APPLY WHAT YOU READ
A - Say whether each statement agrees with the article about the Affordable Care Act ruling, answering yes or no and quoting the exact words of the article that decide it. (i) Three of the five plaintiffs were Christians. (ii) Judge Roger Vinson of Florida ruled that only the insurance requirement was unconstitutional. (iii) All five plaintiffs said they would pay the fine.
B - Print the part of the article about the Affordable Care Act ruling starting at "The Justice Department also" and ending at "allow for appeals.".

EXTRACT
A federal judge found in favor of the government in a suit brought against the Affordable Care Act by litigants claiming that the Act violates their religious freedom. U.S. District Judge Gladys Kessler ruled that the Act does not violate the Religious Freedom Restoration Act of 1993, invalidating the request of the 5 plaintiffs in the case.
Of the five plaintiffs, three were Christians who claim that the requirement to purchase health coverage transgresses their religious belief that God will heal them of any affliction. They believe that purchasing coverage conflicts their faith, by putting them in the position of having a “back up plan” to God’s will regarding their healing. The other two claimants are adherents of holistic healing philosophies, and state that their preferred methods of dealing with health issues wouldn’t be covered under the ACA anyway. The suit was brought to court on the behalf of the plaintiffs by the American Center for Law and Justice, which is a fundamentalist Christian legal group founded by Pat Robertson, a prominent television and print evangelist.
This was one of many challenges filed against President Obama’s requirement that all U.S. residents must either buy health coverage or pay a fine, which would begin to be enforced in 2014. Kessler is the third Democratically-appointed judge to throw out a challenge to the ACA, while two judges appointed by Republicans have ruled either part of or the entire ACA as unconstitutional. According to Kessler, the U.S. Supreme Court will have to ultimately finalize the issues of constitutionality.
Justice Kessler rejected the validity of the arguments, ruling that Congress does have rights to regulate spending for health care issues based on the Commerce Clause of the ACA. She also stated that the act’s mandate (that every American must have health insurance or pay a fine) is not a separate reform, and must be viewed as an essential aspect of the law. The judge commented that anyone who objects to the mandate for religious reasons has the right to pay the fine instead; all five plaintiffs verified that they would take this course of action. “Individuals like [the] plaintiffs, who allege now that they will refuse medical services in the future, may well find their way into the health care market when they face the reality of illness or injury,” she wrote in her opinion statement.
In a published reaction to this ruling, the Justice Department, which has been in charge of addressing legal challenges to the ACA, stated: “We welcome this ruling, which marks the third time a court has reviewed the Affordable Care Act on the merits and upheld it as constitutional,” via DOJ spokeswoman Tracy Schmaler. “This court found — as two others have previously — that the minimum coverage provision of the statute was a reasonable measure for Congress to take in reforming our health care system.”
The Justice Department also pointed out that the law has now been affirmed as being constitutional by more court decisions than have been the opposition. Two previous federal judges dismissed lawsuits against the ACA’s individual mandate in 2010. Justice Henry Hudson in Virginia ruled that the mandatory insurance requirement was unconstitutional in December 2010, while Judge Roger Vinson of Florida decreed the whole health care reform package as unconstitutional in January. Judge Vinson has since amended his decision to allow for appeals.

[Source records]

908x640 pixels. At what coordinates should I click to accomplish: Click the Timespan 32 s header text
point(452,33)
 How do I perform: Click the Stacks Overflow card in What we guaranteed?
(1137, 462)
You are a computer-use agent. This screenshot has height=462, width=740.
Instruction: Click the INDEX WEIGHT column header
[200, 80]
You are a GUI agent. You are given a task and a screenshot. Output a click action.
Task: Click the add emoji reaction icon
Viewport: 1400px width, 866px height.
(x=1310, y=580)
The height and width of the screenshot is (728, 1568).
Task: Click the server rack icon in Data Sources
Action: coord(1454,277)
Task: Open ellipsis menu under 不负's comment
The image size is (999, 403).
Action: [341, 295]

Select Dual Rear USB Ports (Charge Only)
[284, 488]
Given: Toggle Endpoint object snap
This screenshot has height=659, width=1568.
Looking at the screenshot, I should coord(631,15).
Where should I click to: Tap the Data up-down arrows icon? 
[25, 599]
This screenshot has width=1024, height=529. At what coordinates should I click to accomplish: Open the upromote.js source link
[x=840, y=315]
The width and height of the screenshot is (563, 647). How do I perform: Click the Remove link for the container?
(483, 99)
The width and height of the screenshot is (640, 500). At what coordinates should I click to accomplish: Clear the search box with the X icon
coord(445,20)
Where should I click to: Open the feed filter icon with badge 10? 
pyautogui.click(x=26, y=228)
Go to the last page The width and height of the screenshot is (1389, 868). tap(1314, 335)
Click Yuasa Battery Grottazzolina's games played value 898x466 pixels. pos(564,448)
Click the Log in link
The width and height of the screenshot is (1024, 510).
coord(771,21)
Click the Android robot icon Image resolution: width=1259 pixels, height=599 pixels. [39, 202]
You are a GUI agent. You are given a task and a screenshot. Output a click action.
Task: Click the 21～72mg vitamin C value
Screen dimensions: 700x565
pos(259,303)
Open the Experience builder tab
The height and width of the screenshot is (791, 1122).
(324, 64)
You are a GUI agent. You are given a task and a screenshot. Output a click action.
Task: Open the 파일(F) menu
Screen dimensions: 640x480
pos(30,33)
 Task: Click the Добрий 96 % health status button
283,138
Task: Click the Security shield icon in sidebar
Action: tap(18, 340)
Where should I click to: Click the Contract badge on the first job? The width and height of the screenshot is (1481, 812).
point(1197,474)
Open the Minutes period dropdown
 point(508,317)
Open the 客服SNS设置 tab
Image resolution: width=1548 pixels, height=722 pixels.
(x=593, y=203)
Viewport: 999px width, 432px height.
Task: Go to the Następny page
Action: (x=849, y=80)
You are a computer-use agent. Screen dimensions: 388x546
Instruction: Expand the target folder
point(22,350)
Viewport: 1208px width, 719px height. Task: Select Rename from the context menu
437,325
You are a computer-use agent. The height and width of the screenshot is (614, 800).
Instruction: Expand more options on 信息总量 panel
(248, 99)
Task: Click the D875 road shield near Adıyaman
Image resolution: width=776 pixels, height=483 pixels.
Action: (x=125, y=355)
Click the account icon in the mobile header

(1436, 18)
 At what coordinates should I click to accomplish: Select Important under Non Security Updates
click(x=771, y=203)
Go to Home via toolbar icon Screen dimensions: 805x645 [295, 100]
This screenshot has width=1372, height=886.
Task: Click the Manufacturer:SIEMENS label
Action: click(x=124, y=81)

RESULTS IN ORDER
A -
(i) Yes: "Of the five plaintiffs, three were Christians"
(ii) No: "Judge Roger Vinson of Florida decreed the whole health care reform package as unconstitutional in January"
(iii) Yes: "all five plaintiffs verified that they would take this course of action"

B -
The Justice Department also pointed out that the law has now been affirmed as being constitutional by more court decisions than have been the opposition. Two previous federal judges dismissed lawsuits against the ACA’s individual mandate in 2010. Justice Henry Hudson in Virginia ruled that the mandatory insurance requirement was unconstitutional in December 2010, while Judge Roger Vinson of Florida decreed the whole health care reform package as unconstitutional in January. Judge Vinson has since amended his decision to allow for appeals.